Today I want to take a slightly different approach. Rather than introducing a tech service, I want to address a practical topic for those involved in procurement at manufacturers and trading companies: "Japan's import trade management."
When people hear "trade management," most think of security trade control (export control) — the strict regulations designed to prevent technology and products with potential military applications from reaching countries of concern. This is a topic that appears regularly in the news and is always covered in internal compliance training.
But Japan also has an extremely strict and complex trade management framework for importing components, raw materials, and finished goods from overseas. This is a fact that is surprisingly underappreciated.
"I found a good, affordable component from an overseas supplier — let me order some samples to check." This kind of action happens routinely in procurement. But lurking behind it can be significant compliance risk. This article explains the full picture of "import trade management" — which tends to be overshadowed by export controls — along with the pitfalls procurement professionals commonly fall into and the impact of the latest geopolitical risks.

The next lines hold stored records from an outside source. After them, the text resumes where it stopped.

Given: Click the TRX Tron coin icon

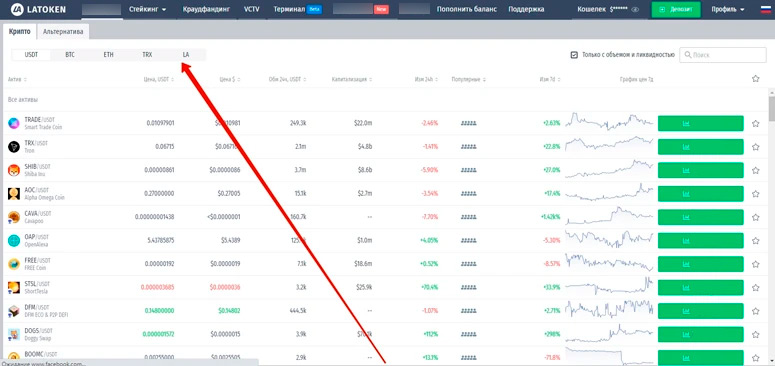Looking at the screenshot, I should pos(14,147).
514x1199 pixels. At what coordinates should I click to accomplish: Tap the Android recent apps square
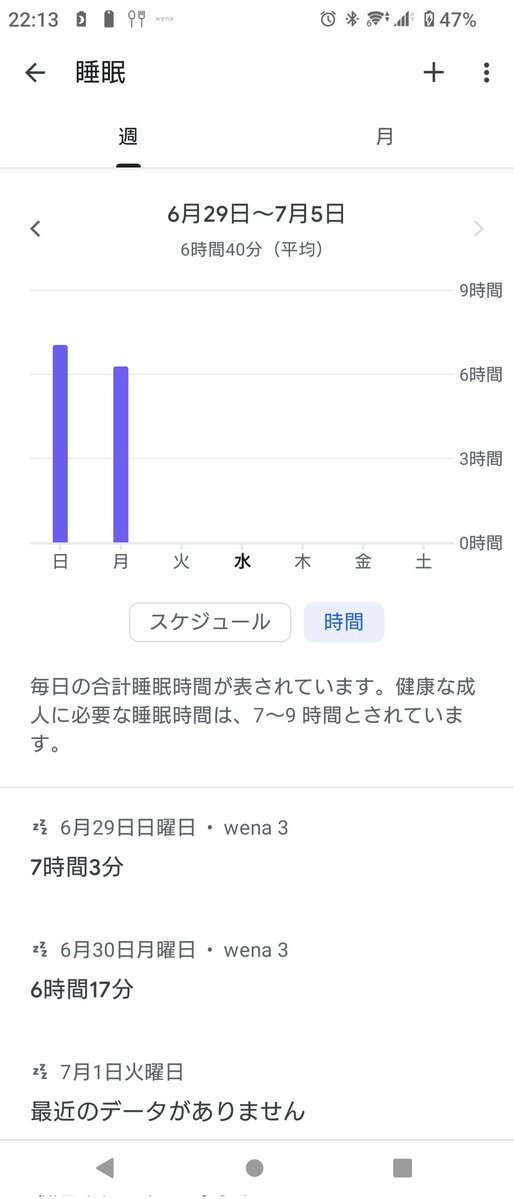click(402, 1168)
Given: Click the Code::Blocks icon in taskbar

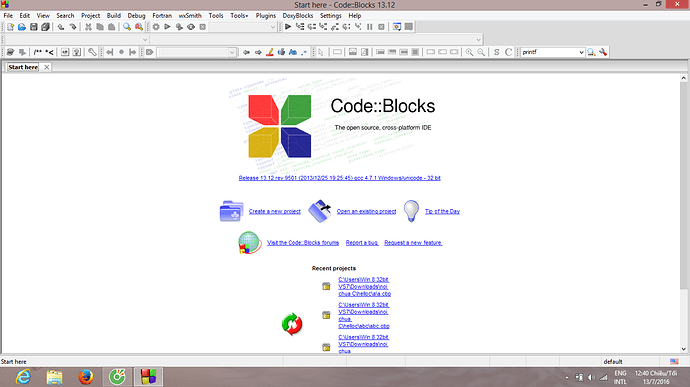Looking at the screenshot, I should click(x=148, y=377).
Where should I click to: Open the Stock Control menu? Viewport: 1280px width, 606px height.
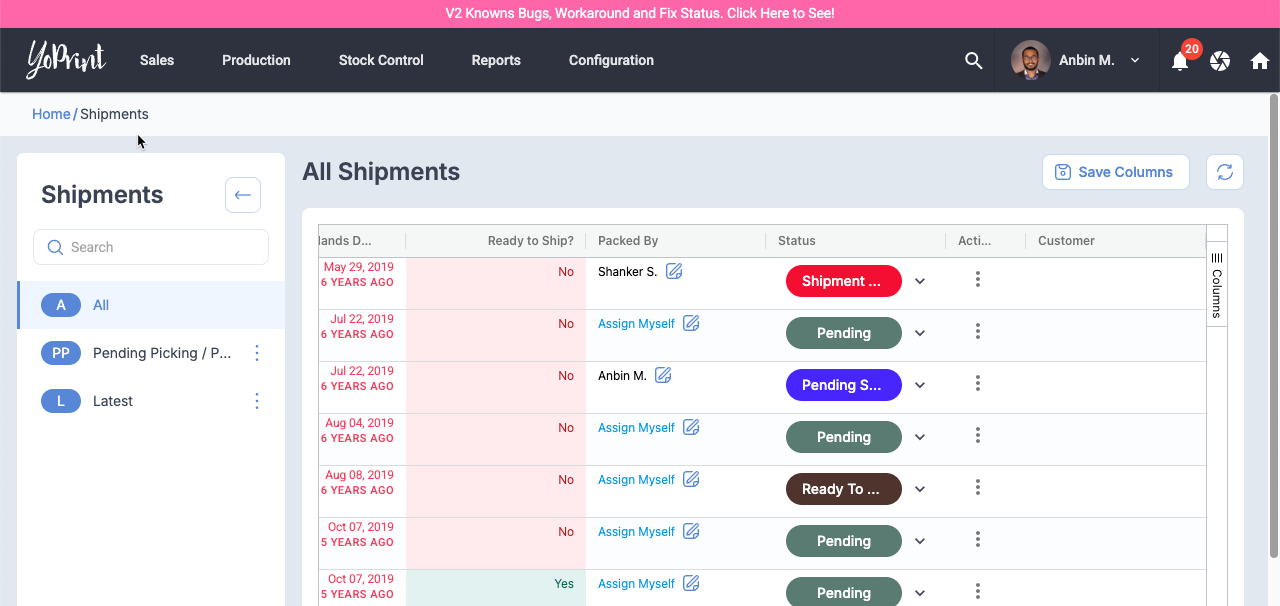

Why Import Trade Management Deserves Attention Now
The increasing complexity of global supply chains and rising geopolitical risk have dramatically changed what is required of procurement professionals. The role has shifted from pure cost reduction and lead time management to managing compliance across entire supply chains.

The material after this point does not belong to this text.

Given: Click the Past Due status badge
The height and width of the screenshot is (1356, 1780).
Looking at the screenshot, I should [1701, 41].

In particular, each country's trade regulations have been changing at a dizzying pace in recent years from an economic security perspective. A component that has been imported without issue can suddenly become a regulated item overnight and get detained at customs. This kind of situation is no longer unusual.

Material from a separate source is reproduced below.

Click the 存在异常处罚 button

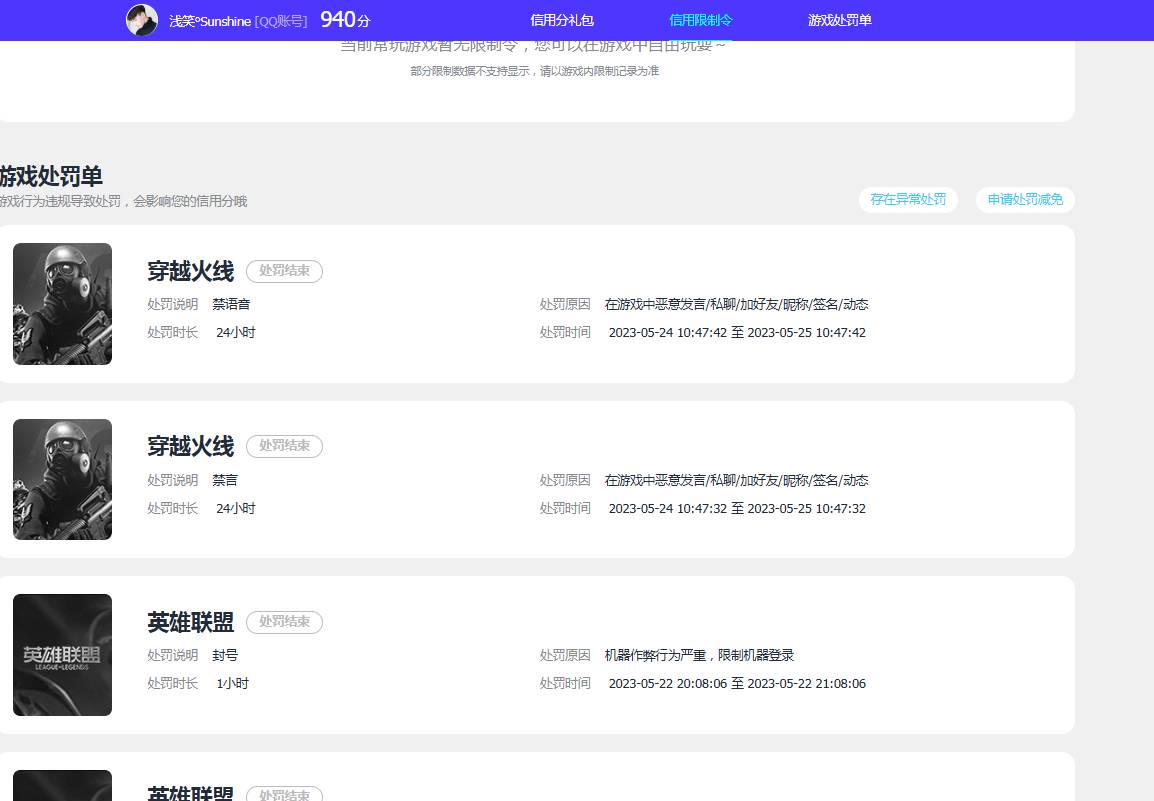tap(908, 200)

Japan's import trade management is built around two core laws — the Foreign Exchange and Foreign Trade Act (FEFTA) and the Customs Act — interwoven with dozens of related statutes in a complex framework. This complexity is precisely what leads to a steady stream of well-intentioned "inadvertent violations." In my view, this overly complex legal structure is the biggest bottleneck.
The Full Picture of Japan's Import Trade Management: The Dual Structure of FEFTA and the Customs Act
To understand the basic structure of import trade management, it helps to grasp two frameworks: regulation under FEFTA (via the Import Trade Control Order) and other-law verification under the Customs Act.
Regulation Under FEFTA (Import Trade Control Order)
FEFTA is the foundational law governing Japan's external transactions. Under the Import Trade Control Order based on this law, importing specific goods requires advance approval or quota allocation from the Minister of Economy, Trade and Industry [1].
The system is divided into the following schemes:
| Scheme | Overview | Examples of covered goods |
|---|---|---|
| Import Quota (IQ) | A system that caps import volumes or values to protect domestic industries | Fishery products (herring, squid, etc.), ozone-depleting substances |
| No. 2 Approval (Specific Area Restrictions) | Regulates imports from specific countries of origin or ports of loading | Alcoholic beverages, crude oil, timber, and machinery from Russia (in principle prohibited) |
| No. 2-2 Approval (Global Restrictions) | Regulates imports of specific goods regardless of origin | Weapons, explosives, specific chemical substances, CITES-regulated species, Basel Convention waste, etc. |
| Prior Confirmation and Customs Confirmation | A scheme under which approval is not required when specified documents are submitted in advance or at the time of customs clearance | Tuna, crab, rare wild flora and fauna, pesticides, etc. |
Procurement professionals should pay particular attention to No. 2 Approval and No. 2-2 Approval. As discussed below, economic sanctions against Russia have dramatically expanded the categories of goods covered by No. 2 Approval. When importing chemical substances or specialized materials, a prior determination of whether No. 2-2 Approval is required is essential.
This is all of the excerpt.